--- SUPPLIED DATA ---
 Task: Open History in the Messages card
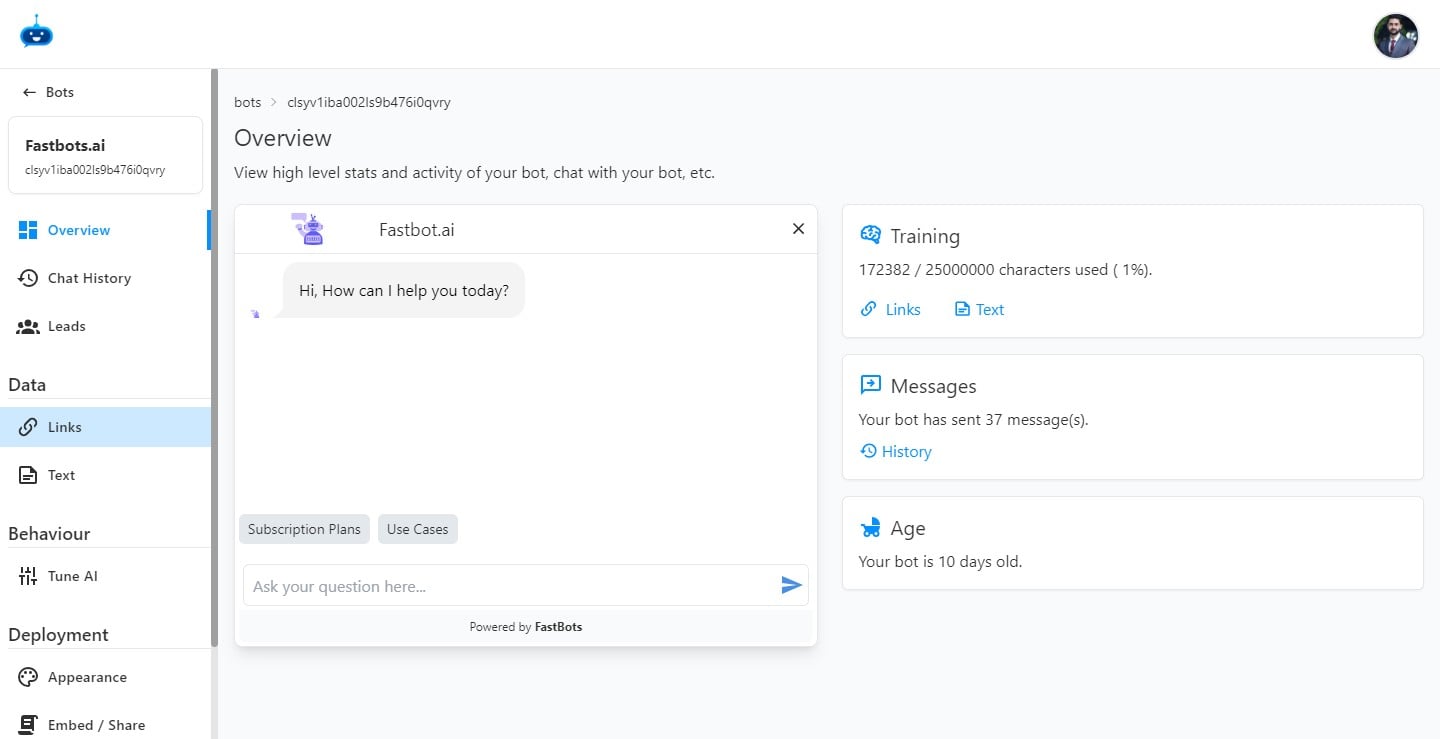coord(896,451)
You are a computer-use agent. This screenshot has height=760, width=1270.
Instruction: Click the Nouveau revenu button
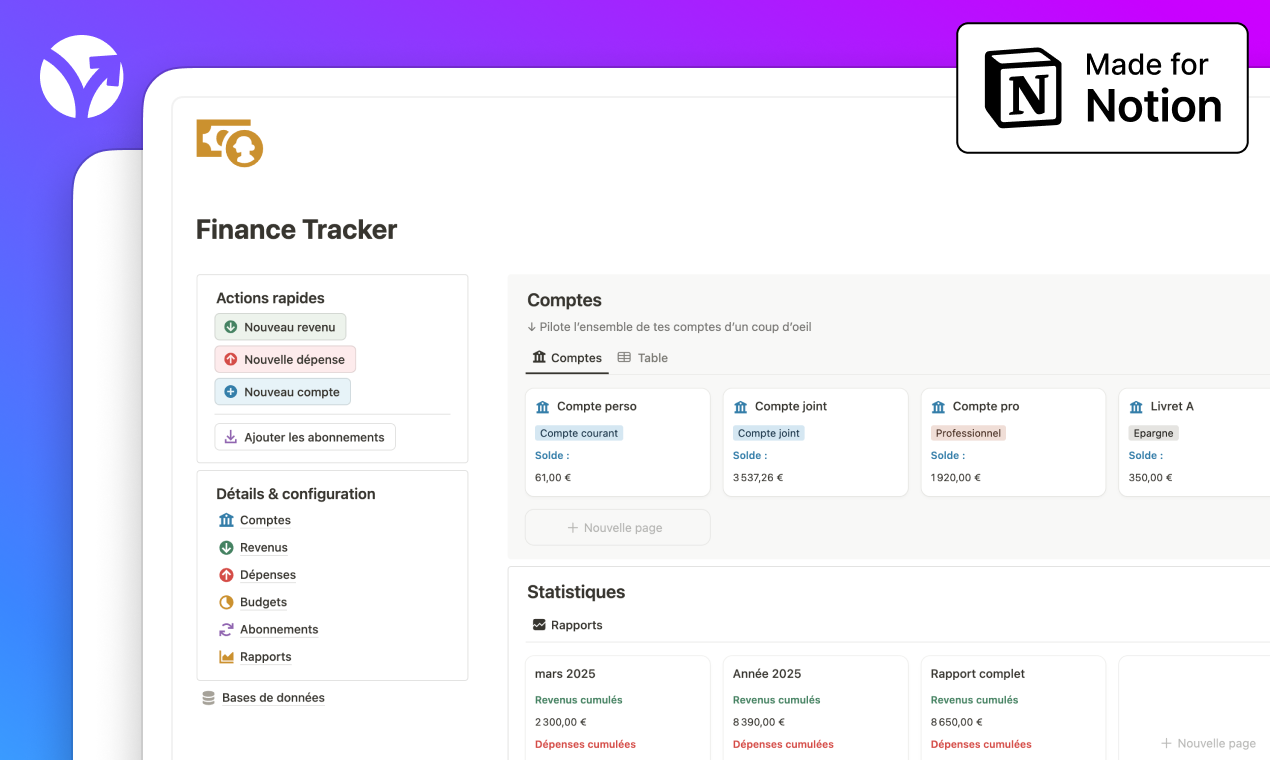click(x=280, y=326)
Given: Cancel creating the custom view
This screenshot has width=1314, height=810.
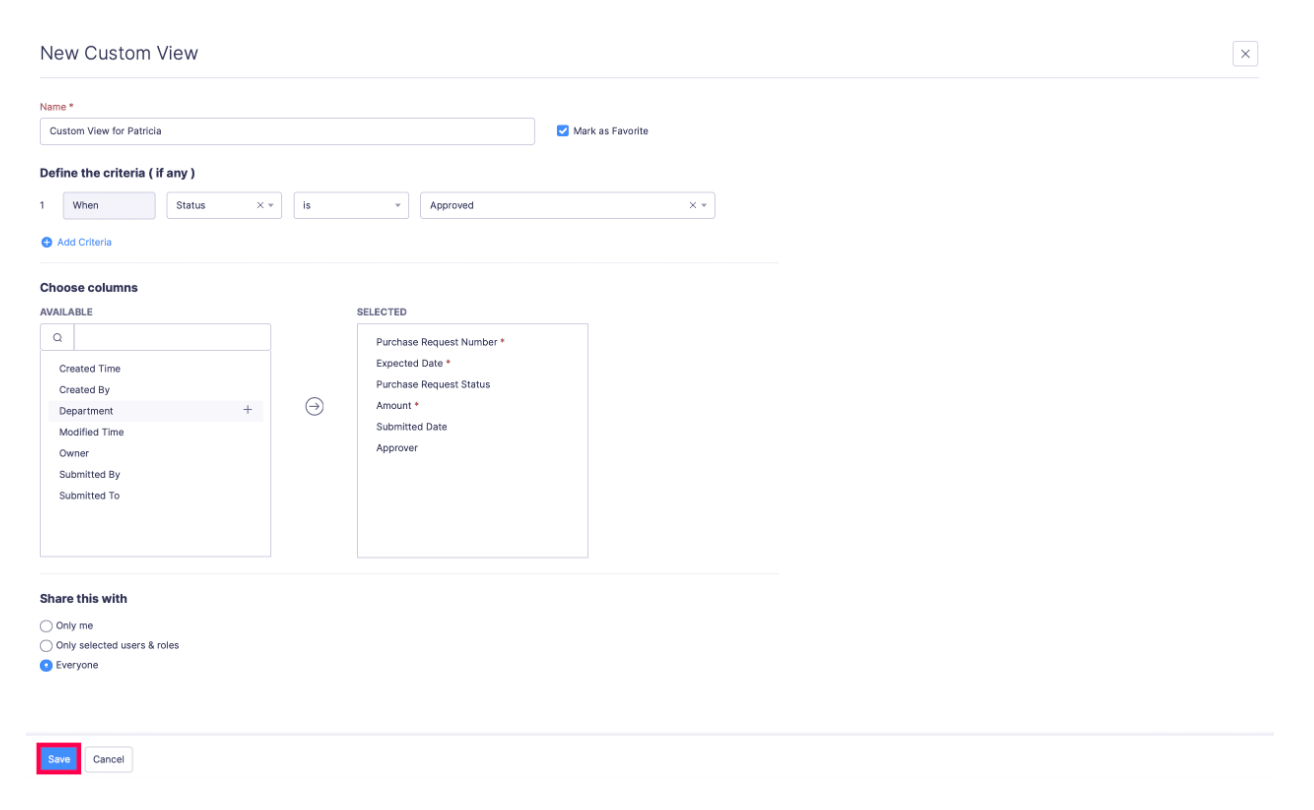Looking at the screenshot, I should 108,759.
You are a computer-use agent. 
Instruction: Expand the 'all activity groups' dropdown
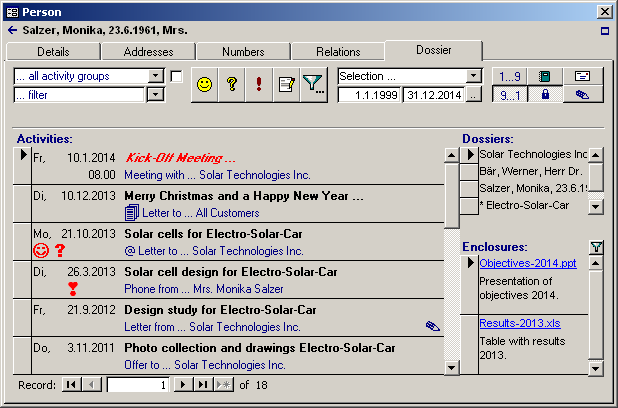pos(155,76)
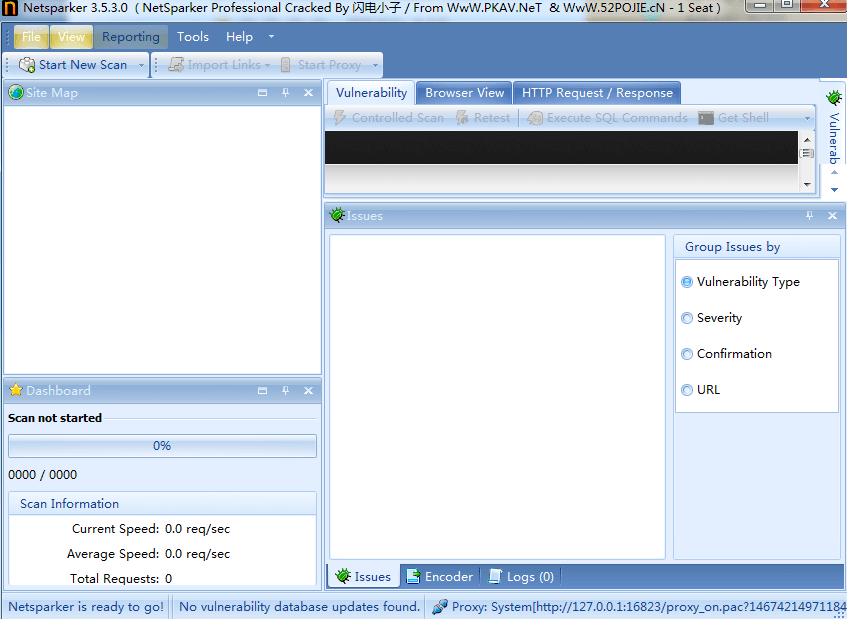This screenshot has height=619, width=847.
Task: Group issues by Severity
Action: click(x=687, y=318)
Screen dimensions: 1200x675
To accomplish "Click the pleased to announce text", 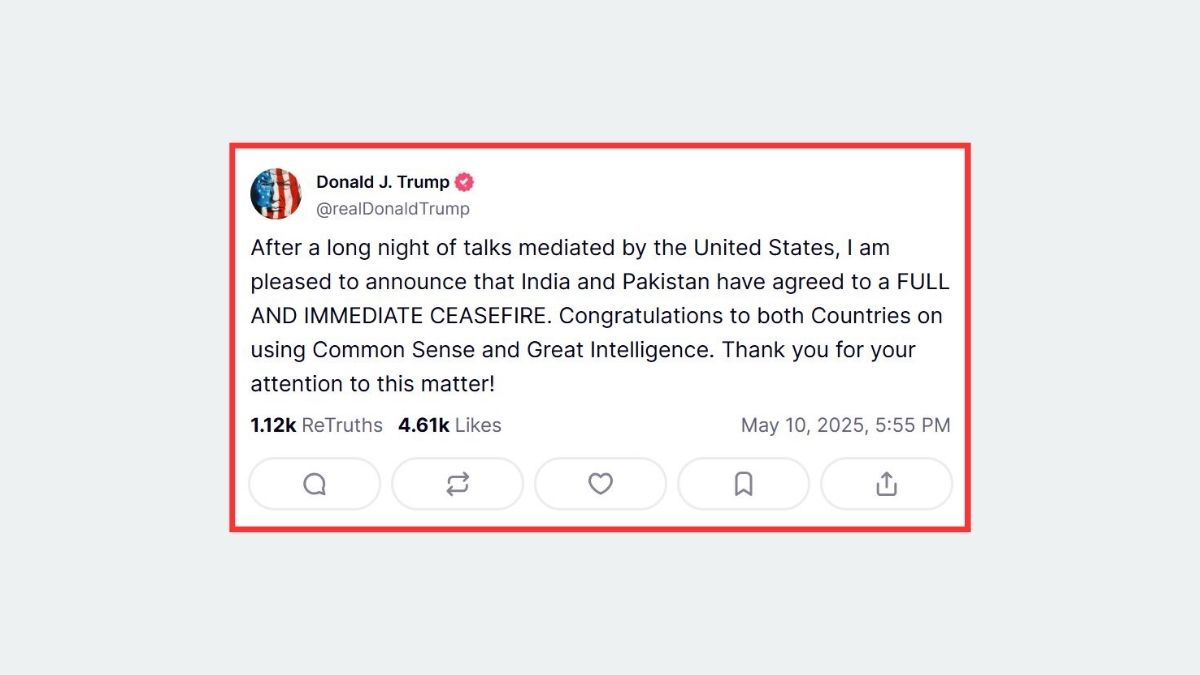I will tap(348, 282).
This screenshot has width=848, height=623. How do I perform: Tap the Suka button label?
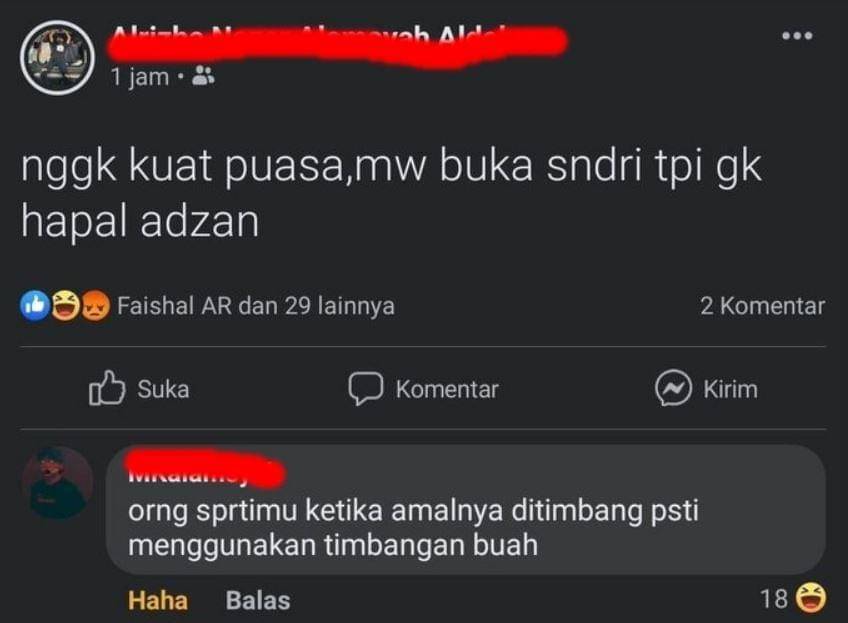coord(163,389)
---
[TASK DIRECTIONS] From the data above, work out how many lines contain the string "computer" and reply with only the number.

[ANSWER TO THIS EXERCISE] 2